Datenzeilen »
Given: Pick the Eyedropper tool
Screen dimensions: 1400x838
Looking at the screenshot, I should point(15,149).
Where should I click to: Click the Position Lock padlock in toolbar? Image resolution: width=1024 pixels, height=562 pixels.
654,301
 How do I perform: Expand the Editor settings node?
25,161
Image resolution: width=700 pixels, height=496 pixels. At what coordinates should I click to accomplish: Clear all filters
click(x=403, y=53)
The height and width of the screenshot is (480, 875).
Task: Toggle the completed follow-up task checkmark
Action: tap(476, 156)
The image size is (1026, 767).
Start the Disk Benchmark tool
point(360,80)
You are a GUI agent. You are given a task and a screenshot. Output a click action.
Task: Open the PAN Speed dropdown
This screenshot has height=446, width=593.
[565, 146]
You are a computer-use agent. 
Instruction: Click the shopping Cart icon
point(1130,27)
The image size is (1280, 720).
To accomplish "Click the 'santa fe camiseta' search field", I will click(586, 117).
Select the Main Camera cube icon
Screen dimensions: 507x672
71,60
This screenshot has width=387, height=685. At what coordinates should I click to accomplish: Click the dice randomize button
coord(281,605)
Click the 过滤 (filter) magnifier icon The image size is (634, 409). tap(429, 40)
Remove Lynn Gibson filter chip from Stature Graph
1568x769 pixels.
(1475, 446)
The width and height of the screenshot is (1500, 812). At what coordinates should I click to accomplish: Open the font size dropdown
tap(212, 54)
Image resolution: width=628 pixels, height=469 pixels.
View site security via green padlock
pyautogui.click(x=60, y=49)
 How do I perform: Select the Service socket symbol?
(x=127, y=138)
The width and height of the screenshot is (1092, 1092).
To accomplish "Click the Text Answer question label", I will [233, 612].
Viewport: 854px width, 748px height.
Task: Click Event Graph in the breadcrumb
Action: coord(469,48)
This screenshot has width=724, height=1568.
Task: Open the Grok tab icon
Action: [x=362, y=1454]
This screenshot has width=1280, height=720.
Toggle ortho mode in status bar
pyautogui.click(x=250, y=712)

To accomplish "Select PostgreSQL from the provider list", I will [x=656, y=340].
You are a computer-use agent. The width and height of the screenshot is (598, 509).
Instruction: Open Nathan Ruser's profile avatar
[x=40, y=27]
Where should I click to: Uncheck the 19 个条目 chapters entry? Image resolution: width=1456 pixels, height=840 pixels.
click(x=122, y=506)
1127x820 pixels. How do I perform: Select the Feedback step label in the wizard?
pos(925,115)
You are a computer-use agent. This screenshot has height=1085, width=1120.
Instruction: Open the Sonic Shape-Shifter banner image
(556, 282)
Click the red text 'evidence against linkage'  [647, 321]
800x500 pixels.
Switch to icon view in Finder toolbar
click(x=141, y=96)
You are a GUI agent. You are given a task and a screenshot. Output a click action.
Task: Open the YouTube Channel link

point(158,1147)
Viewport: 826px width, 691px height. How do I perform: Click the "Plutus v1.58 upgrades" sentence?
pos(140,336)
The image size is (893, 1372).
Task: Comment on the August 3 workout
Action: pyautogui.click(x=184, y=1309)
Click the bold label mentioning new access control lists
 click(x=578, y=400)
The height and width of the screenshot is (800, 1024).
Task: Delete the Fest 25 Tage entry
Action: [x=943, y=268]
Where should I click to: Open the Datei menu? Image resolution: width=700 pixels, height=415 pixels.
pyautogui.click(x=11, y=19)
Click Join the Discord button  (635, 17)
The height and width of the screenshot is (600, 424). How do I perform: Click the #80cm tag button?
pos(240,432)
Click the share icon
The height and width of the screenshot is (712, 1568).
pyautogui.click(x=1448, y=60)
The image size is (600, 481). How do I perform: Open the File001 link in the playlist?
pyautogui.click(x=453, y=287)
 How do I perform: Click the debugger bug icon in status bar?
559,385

Übungsaufgabe » Zitiere alle Datensätze oben Zeile für Zeile und ohne jede Änderung.

Antwort »
Given: Pick the Eyedropper tool
Screen dimensions: 1400x838
Looking at the screenshot, I should point(15,149).
Where should I click to: Click the Position Lock padlock in toolbar? Image resolution: width=1024 pixels, height=562 pixels.
654,301
 How do I perform: Expand the Editor settings node?
25,161
Image resolution: width=700 pixels, height=496 pixels. At what coordinates should I click to accomplish: Clear all filters
click(x=403, y=53)
The height and width of the screenshot is (480, 875).
Task: Toggle the completed follow-up task checkmark
Action: tap(476, 156)
The image size is (1026, 767).
Start the Disk Benchmark tool
point(360,80)
You are a GUI agent. You are given a task and a screenshot. Output a click action.
Task: Open the PAN Speed dropdown
This screenshot has height=446, width=593.
[565, 146]
You are a computer-use agent. 
Instruction: Click the shopping Cart icon
point(1130,27)
The image size is (1280, 720).
To accomplish "Click the 'santa fe camiseta' search field", I will click(586, 117).
Select the Main Camera cube icon
Screen dimensions: 507x672
71,60
This screenshot has width=387, height=685. At what coordinates should I click to accomplish: Click the dice randomize button
coord(281,605)
Click the 过滤 (filter) magnifier icon The image size is (634, 409). tap(429, 40)
Remove Lynn Gibson filter chip from Stature Graph
1568x769 pixels.
(1475, 446)
The width and height of the screenshot is (1500, 812). At what coordinates should I click to accomplish: Open the font size dropdown
tap(212, 54)
Image resolution: width=628 pixels, height=469 pixels.
View site security via green padlock
pyautogui.click(x=60, y=49)
 How do I perform: Select the Service socket symbol?
(x=127, y=138)
The width and height of the screenshot is (1092, 1092).
To accomplish "Click the Text Answer question label", I will [233, 612].
Viewport: 854px width, 748px height.
Task: Click Event Graph in the breadcrumb
Action: coord(469,48)
This screenshot has width=724, height=1568.
Task: Open the Grok tab icon
Action: [x=362, y=1454]
This screenshot has width=1280, height=720.
Toggle ortho mode in status bar
pyautogui.click(x=250, y=712)

To accomplish "Select PostgreSQL from the provider list", I will [x=656, y=340].
You are a computer-use agent. The width and height of the screenshot is (598, 509).
Instruction: Open Nathan Ruser's profile avatar
[x=40, y=27]
Where should I click to: Uncheck the 19 个条目 chapters entry? Image resolution: width=1456 pixels, height=840 pixels.
click(x=122, y=506)
1127x820 pixels. How do I perform: Select the Feedback step label in the wizard?
pos(925,115)
You are a computer-use agent. This screenshot has height=1085, width=1120.
Instruction: Open the Sonic Shape-Shifter banner image
(556, 282)
Click the red text 'evidence against linkage'  [647, 321]
800x500 pixels.
Switch to icon view in Finder toolbar
click(x=141, y=96)
You are a GUI agent. You are given a task and a screenshot. Output a click action.
Task: Open the YouTube Channel link

point(158,1147)
Viewport: 826px width, 691px height. How do I perform: Click the "Plutus v1.58 upgrades" sentence?
pos(140,336)
The image size is (893, 1372).
Task: Comment on the August 3 workout
Action: pyautogui.click(x=184, y=1309)
Click the bold label mentioning new access control lists
 click(x=578, y=400)
The height and width of the screenshot is (800, 1024).
Task: Delete the Fest 25 Tage entry
Action: [x=943, y=268]
Where should I click to: Open the Datei menu? Image resolution: width=700 pixels, height=415 pixels.
pyautogui.click(x=11, y=19)
Click Join the Discord button  (635, 17)
The height and width of the screenshot is (600, 424). How do I perform: Click the #80cm tag button?
pos(240,432)
Click the share icon
The height and width of the screenshot is (712, 1568).
pyautogui.click(x=1448, y=60)
The image size is (600, 481). How do I perform: Open the File001 link in the playlist?
pyautogui.click(x=453, y=287)
 How do I perform: Click the debugger bug icon in status bar?
559,385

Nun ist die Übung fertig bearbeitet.